Виллем подумал, что регент шутит, и робко улыбнулся в надежде вызвать у хозяина ответную улыбку, но не тут-то было — Паулюс вел себя как преступник, решившийся на чистосердечное признание и уже не способный остановиться:
— Моя мать, мои сестры и я сам никогда ни в чем не нуждались. Золото стекалось в наши сундуки столь же легко и обильно, как разрастались кусты шиповника в нашем саду. Пяти лет от роду я верил в сочиненную наставником красивую сказку о роднике на наших землях — о роднике, из которого, словно живая вода, течет золото. Берестейны были так богаты, что могли бы без особого ущерба для себя приютить, накормить и одеть всех крестьян на два лье в округе.
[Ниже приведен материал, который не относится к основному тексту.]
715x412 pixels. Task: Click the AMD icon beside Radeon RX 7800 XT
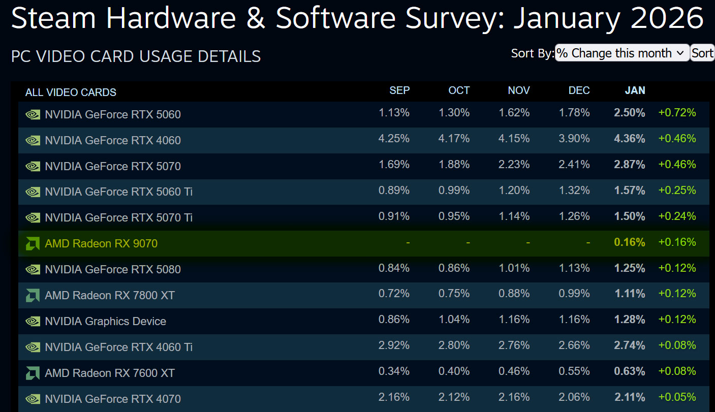pyautogui.click(x=32, y=295)
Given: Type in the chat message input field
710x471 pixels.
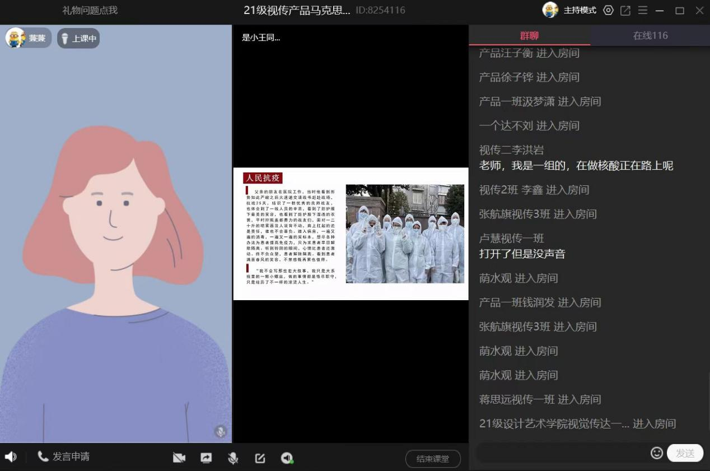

И тем самым оказать им истинное благодеяние, ведь работая на скудной земле, эти крестьяне так отощали, что огородное пугало показалось бы толстяком рядом с любым из них. Но никому и в голову не приходило оказывать какие бы то ни было благодеяния: между ними и нами пролегала такая пропасть, что эти люди были для нас вроде сказочных чудовищ, а увидев однажды у ворот нашего замка нищего, просунувшего между прутьями руку за милостыней, я расхохотался и стал тыкать в него пальцем, чтобы сестра посмотрела. Только не подумай, что из жестокости, нет, просто я был совершенно уверен, что этот бродяга нацепил лохмотья шутки ради — мы же сами иногда придумывали в играх что-то подобное.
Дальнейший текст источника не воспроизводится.